How do children get HFMD?
HFMD is spread by direct contact with unwashed, contaminated hands, nasal mucous, phlegm, saliva, fluid from blisters, stool, or contaminated surfaces such as toys and furniture. Ingestion of contaminated food and drink can also spread the virus. Children can catch the virus, especially in crowded areas such as daycare, kindergarten, or shopping malls, from their siblings and even adults who are contaminated. An infected person is most contagious during the first week of illness.
What are the symptoms of HFMD?
The symptoms start 3-6 days after catching the virus. As the name suggests, HFMD is characterised by fever with small vesicle eruptions (<5mm) and fluid-filled blisters on the hands, wrists, feet and the mouth.
Other symptoms include sore mouth ulcers, sore throat, headache and difficulty feeding.
Not all children will have the same symptoms; some may only develop vesicles in the limbs without oral ulcer, some may have no fever while some may not even have symptoms.
Although rare (1.26 per cent), HFMD caused by enterovirus 71 (EV71) may be more severe where the child may become irritable, develop fitting, neck stiffness, limb weakness, reduced consciousness, difficulty in breathing and heart failure. Severe HFMD may even result in death in some children.
How is HFMD diagnosed?
HFMD is diagnosed mainly through signs and symptoms. Although tests such as throat and vesicle swabs are available, tests are not routinely needed. If a child is suspected of contracting HFMD, he should seek treatment from healthcare facilities.
How is HFMD treated?
HFMD is usually mild and self-limiting. An infected child with mild illness usually recovers within 7-10 days. Treatment is mainly directed towards the symptoms, and no antiviral drugs are available for the virus.
A child with mild disease can be treated at home with adequate rest, adequate fluid intake to prevent dehydration, medications to relieve symptoms, and close monitoring from caretakers.
When should the child be brought to hospital?
Parents should closely monitor the child and must seek attention from the hospital if he cannot tolerate oral feeding, has persistent high-grade fever (>38oC for >48 hours), persistent vomiting, dehydration, or signs of severe disease. Also, the child could be admitted if the caretakers cannot cope with the disease.
How to prevent HFMD from spreading?
There is no vaccine to protect against HFMD infection currently. The best prevention is to practice good hygiene. Parents and children should frequently wash their hands with soap using the proper technique, clean dirty surfaces and soiled toys and clothing and avoid close contact with infected persons.

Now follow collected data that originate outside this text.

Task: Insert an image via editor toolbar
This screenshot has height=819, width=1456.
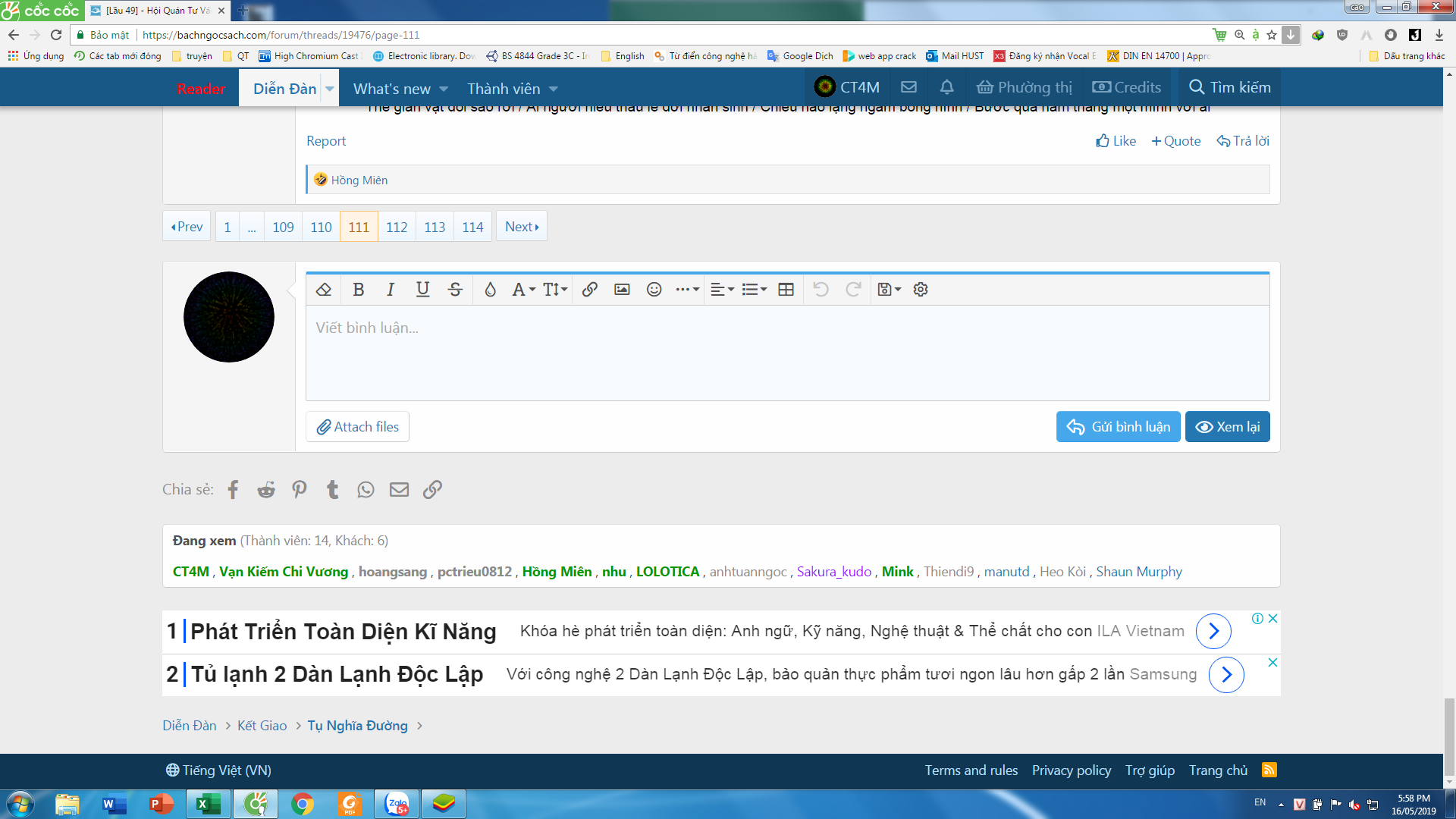Action: pos(622,290)
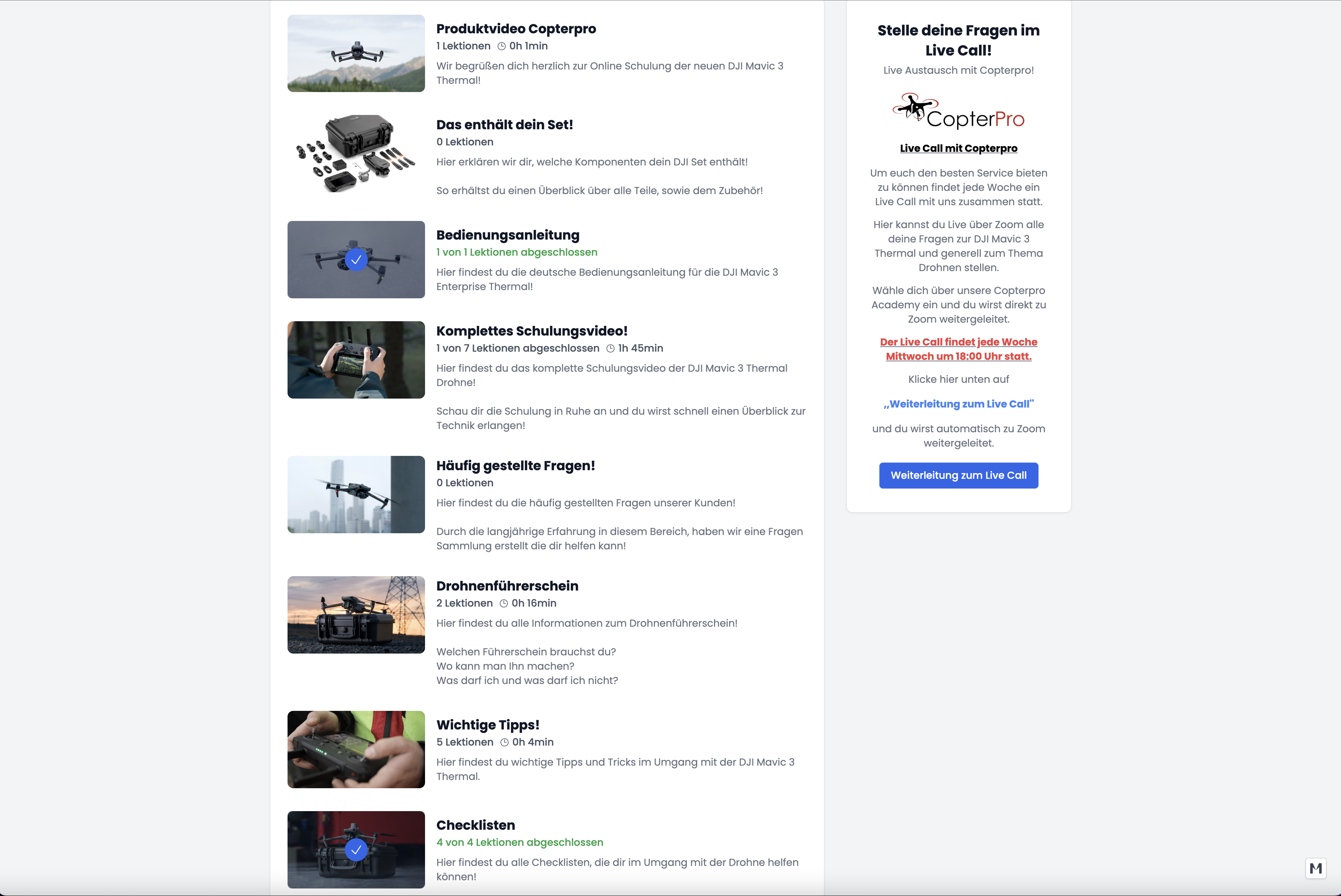Click 4 von 4 Lektionen abgeschlossen status
Screen dimensions: 1341x896
click(519, 842)
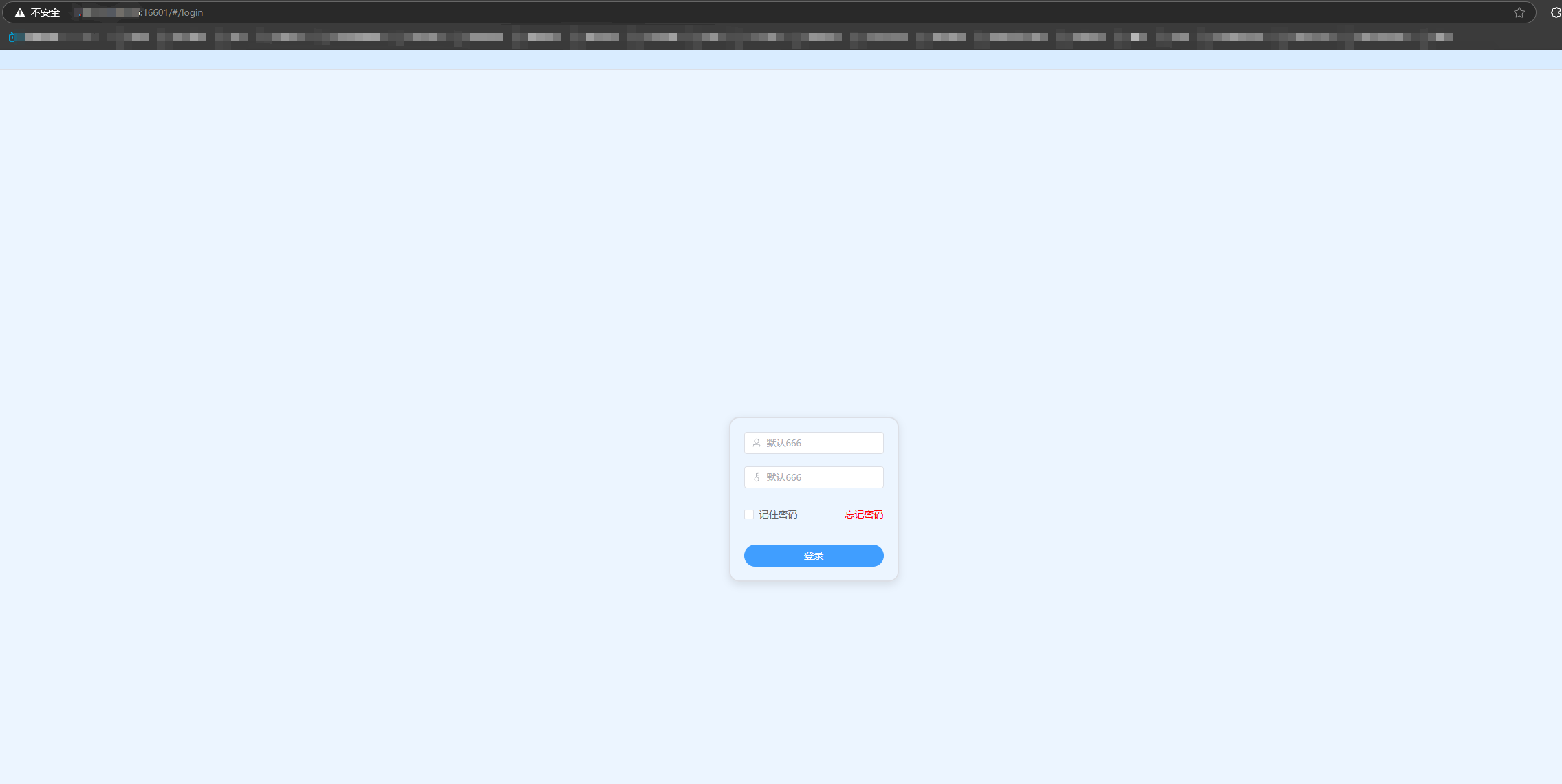Screen dimensions: 1562x784
Task: Open the extensions icon right of address bar
Action: [1555, 12]
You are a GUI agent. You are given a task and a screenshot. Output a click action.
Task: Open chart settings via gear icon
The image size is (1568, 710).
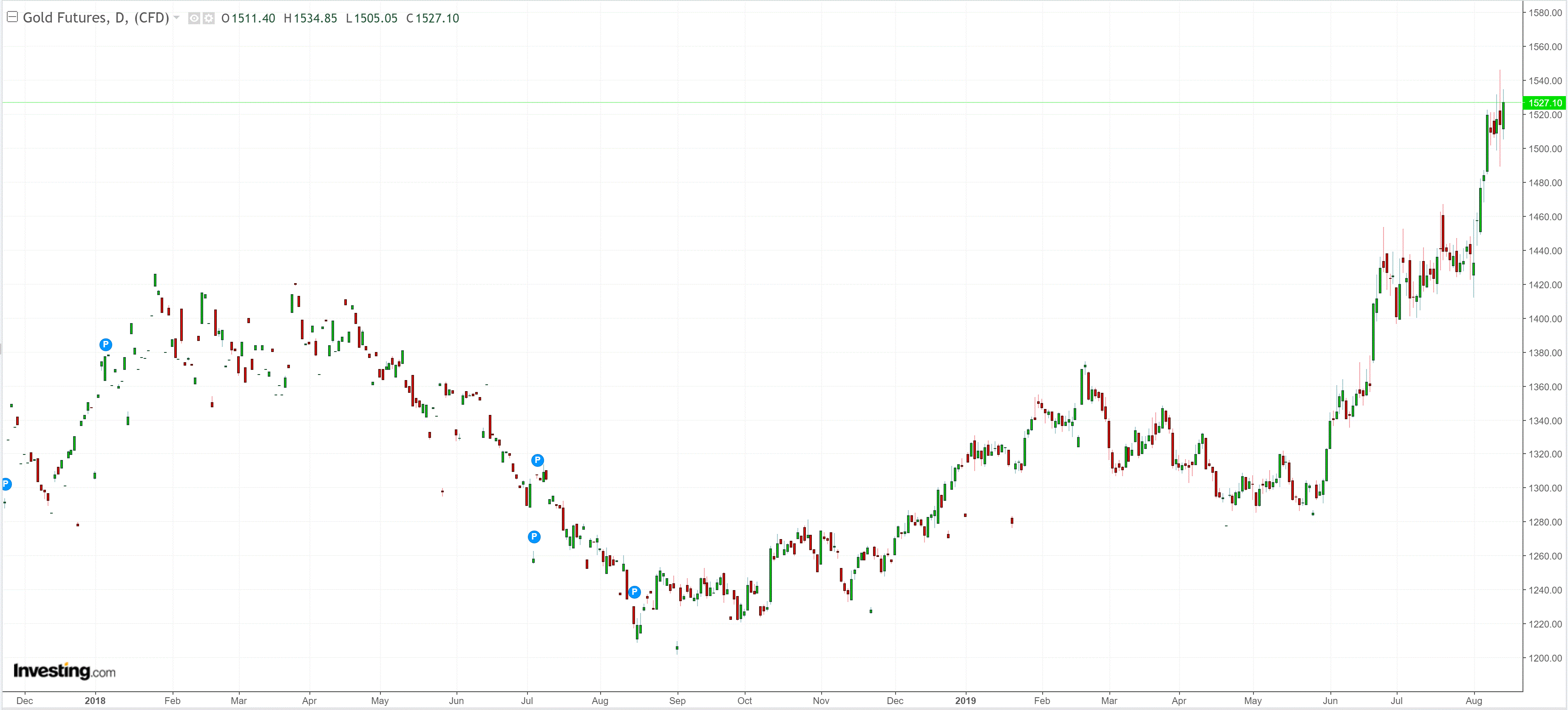pos(209,18)
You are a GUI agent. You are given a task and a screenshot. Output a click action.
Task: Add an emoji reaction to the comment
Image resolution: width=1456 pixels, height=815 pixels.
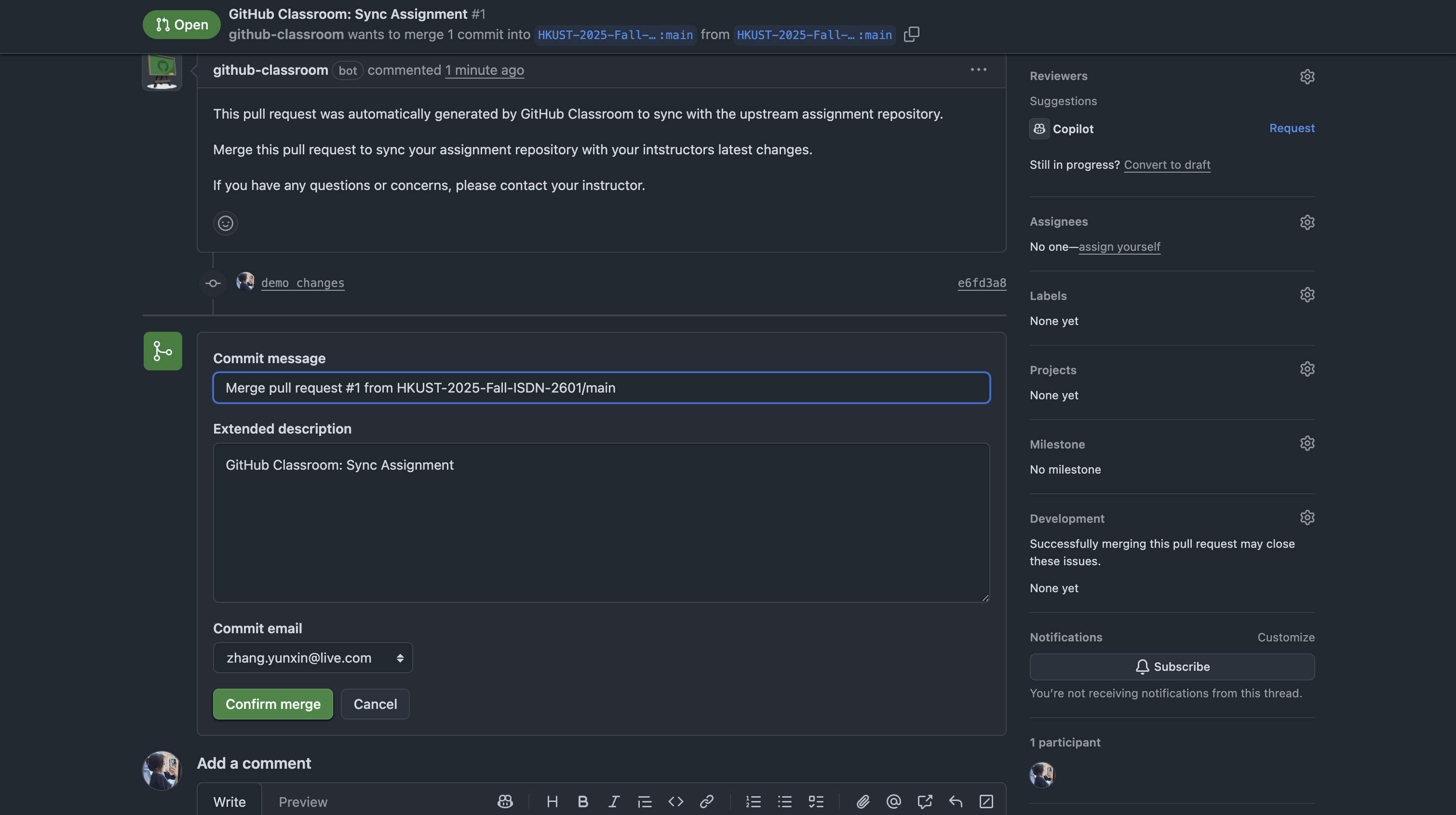(x=225, y=223)
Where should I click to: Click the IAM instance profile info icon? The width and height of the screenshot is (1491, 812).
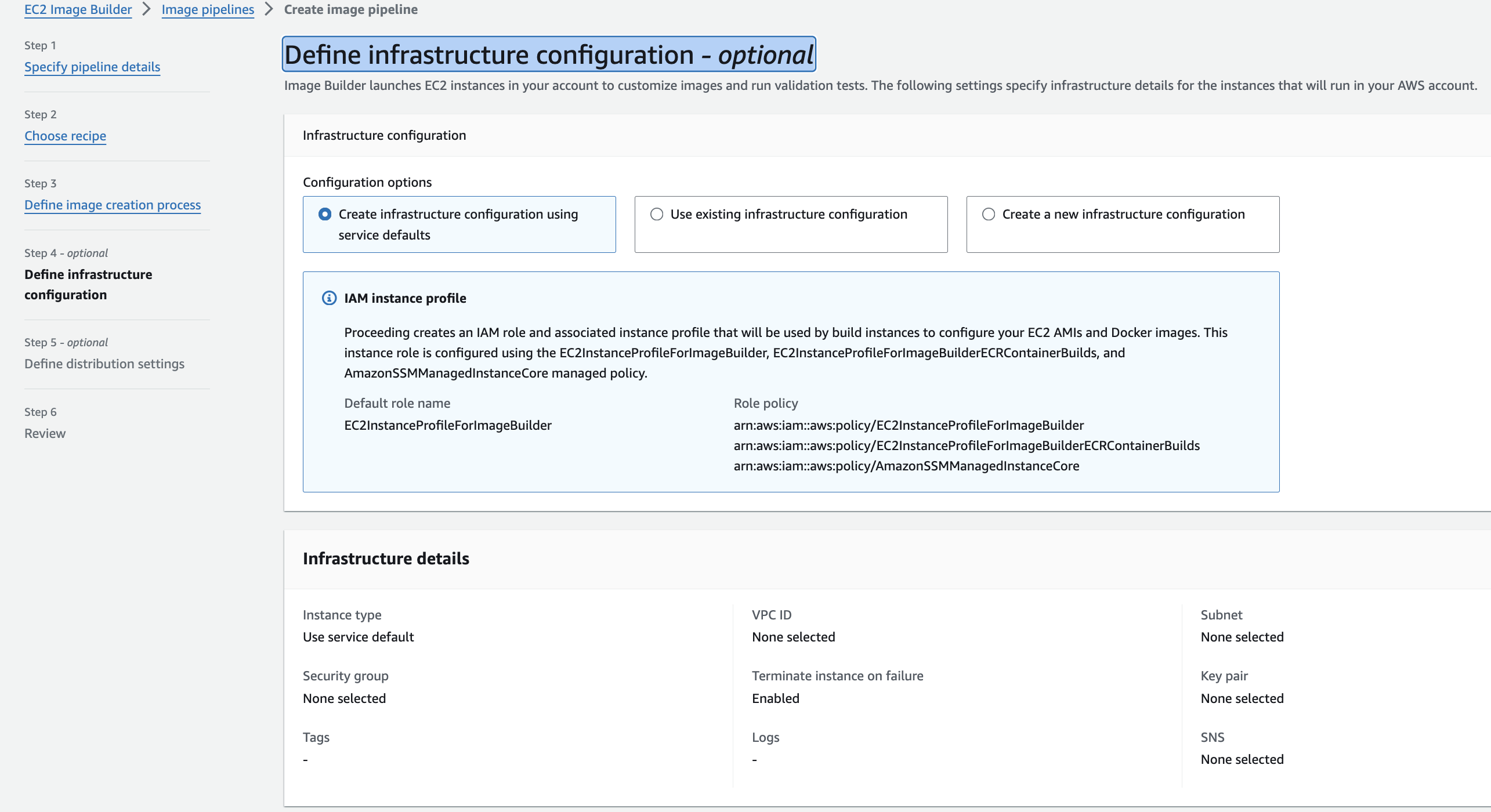[329, 298]
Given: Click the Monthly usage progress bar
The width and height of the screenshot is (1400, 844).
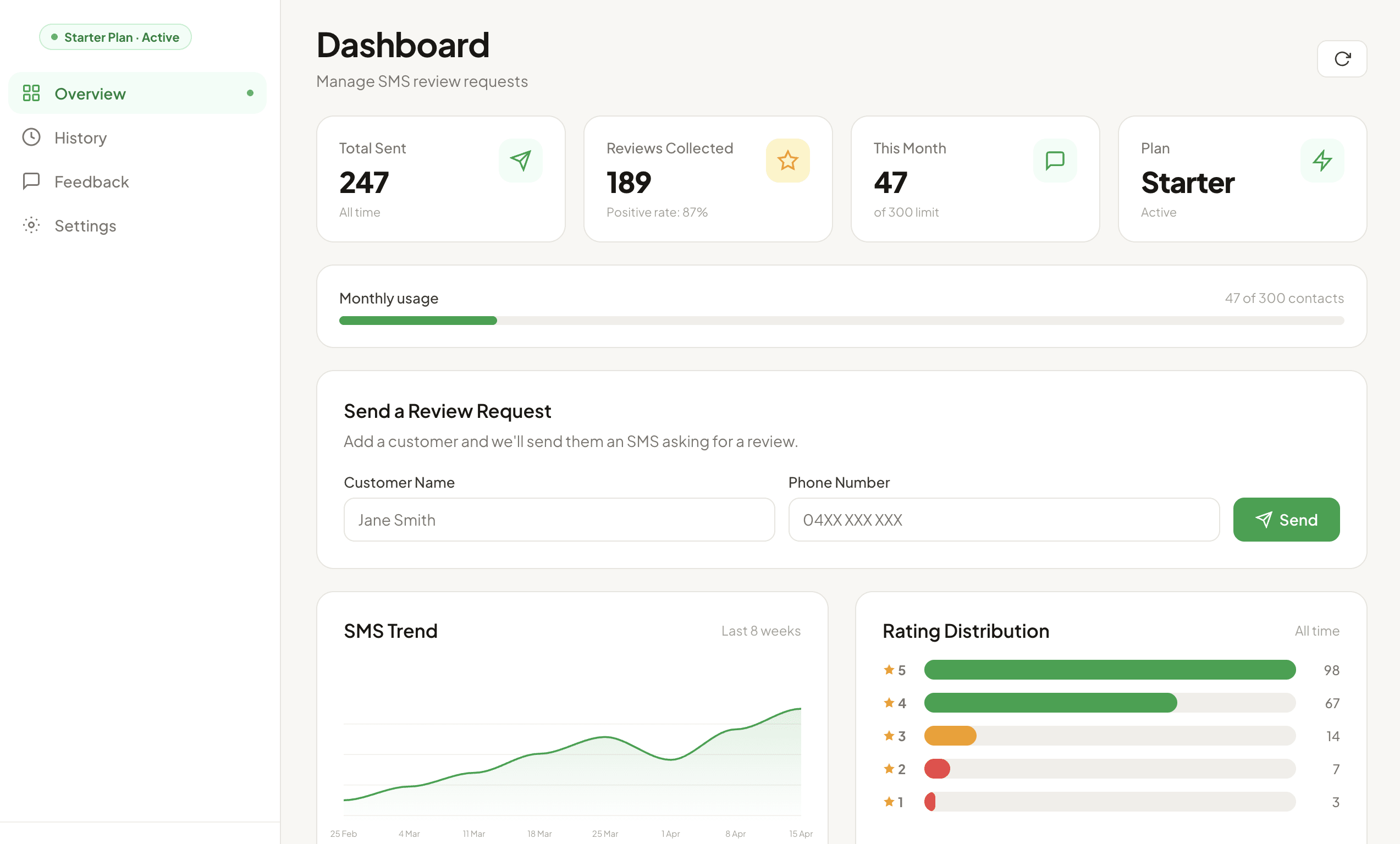Looking at the screenshot, I should click(841, 321).
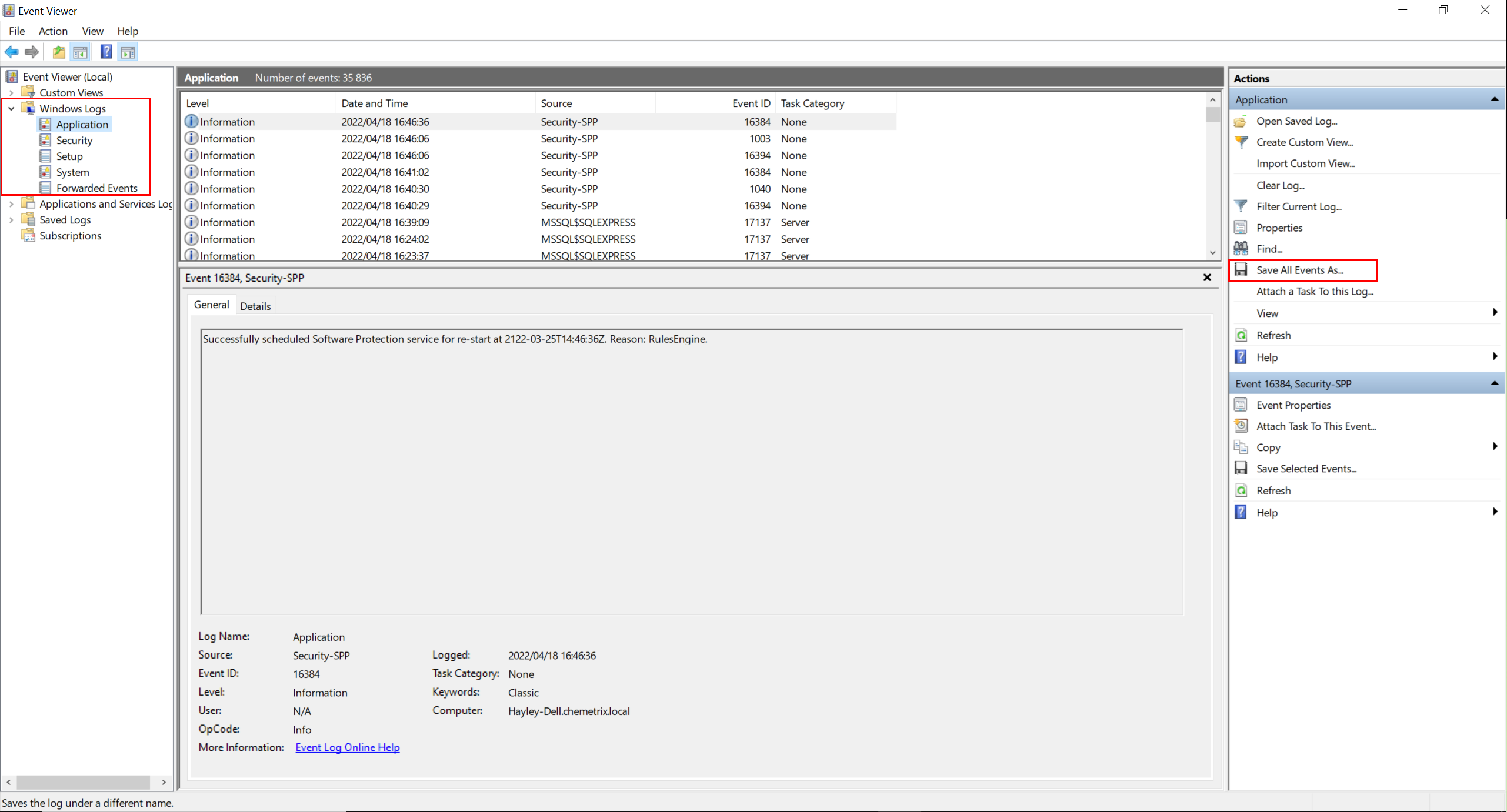Close the event preview pane
Image resolution: width=1507 pixels, height=812 pixels.
[1207, 278]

Children diagnosed with HFMD should be isolated, stay at home, and refrain from going to public areas. The infected child should not share cutlery, clothes, furniture, and other personal belongings with other children, and these need to be washed separately and disinfected regularly. — The Health
Assoc Prof Dr Tan Toh Leong is Senior Lecturer and Emergency Medical Consultant, UKM Medical Center, Universiti Kebangsaan Malaysia (UKM) and President & Founder of Malaysian Sepsis Alliance (MSA) while Dr Daniel Chau Jun Wei is Emergency Physician, Hospital Raja Permaisuri Bainun, Ipoh and member of MSA.